=== Section Start ===

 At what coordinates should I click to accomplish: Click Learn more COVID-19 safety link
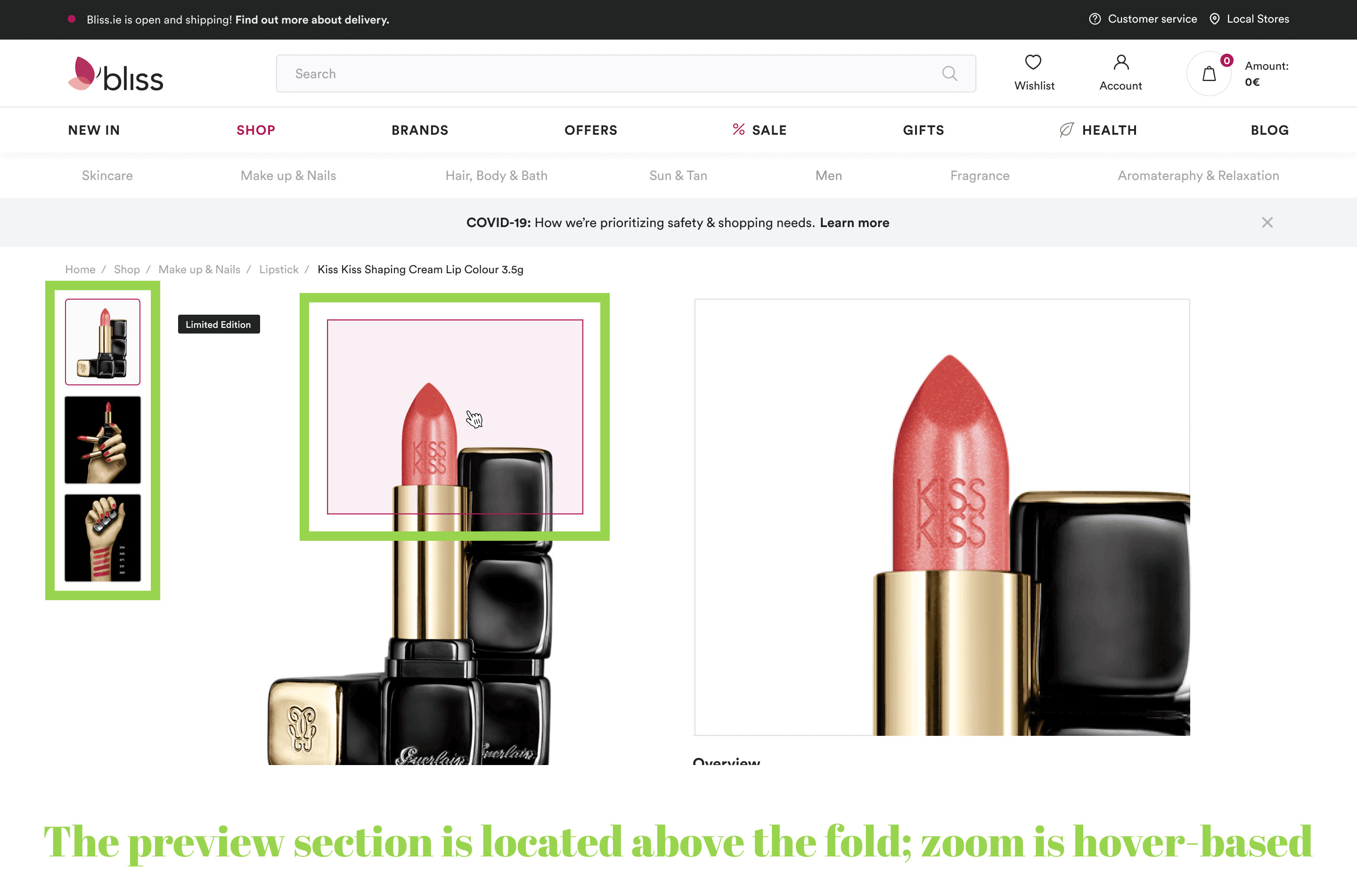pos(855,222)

=== Section End ===
=== Section Start ===

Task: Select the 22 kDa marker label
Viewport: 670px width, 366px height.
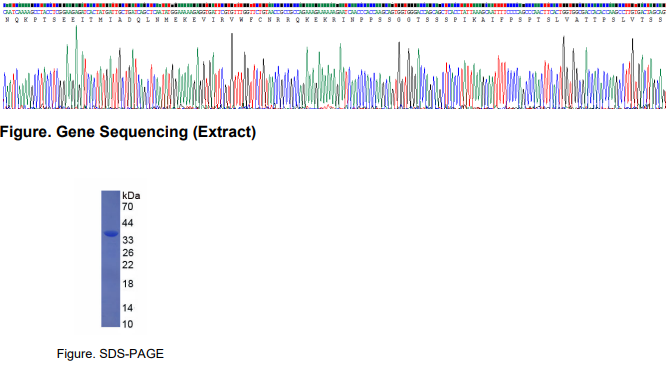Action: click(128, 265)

=== Section End ===
=== Section Start ===

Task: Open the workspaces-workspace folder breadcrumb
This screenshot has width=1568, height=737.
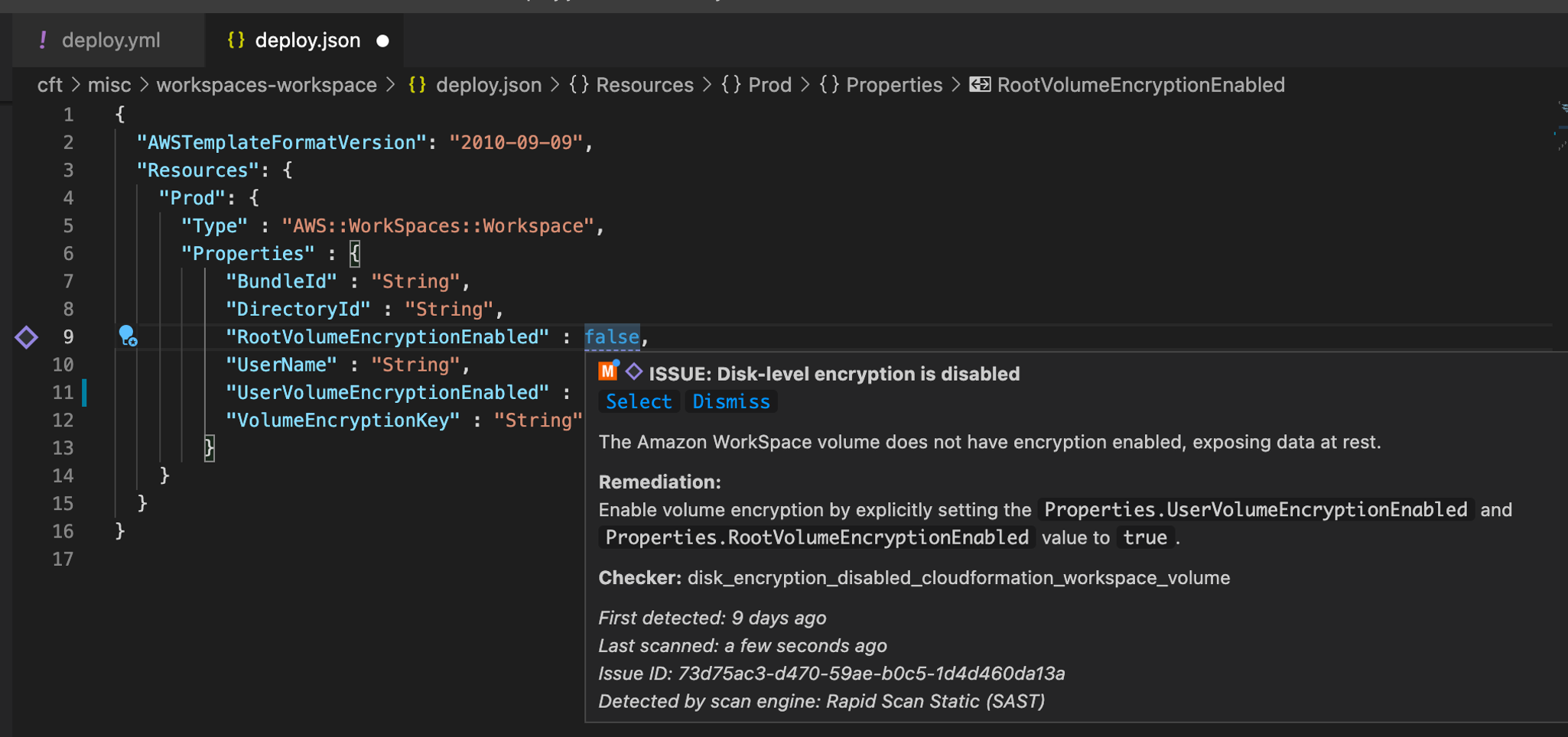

=== Section End ===

Prompt: Reproduce every line of the listing above in which the string "Task" appears.

Answer to the problem:
Task: Select the 22 kDa marker label
Task: Open the workspaces-workspace folder breadcrumb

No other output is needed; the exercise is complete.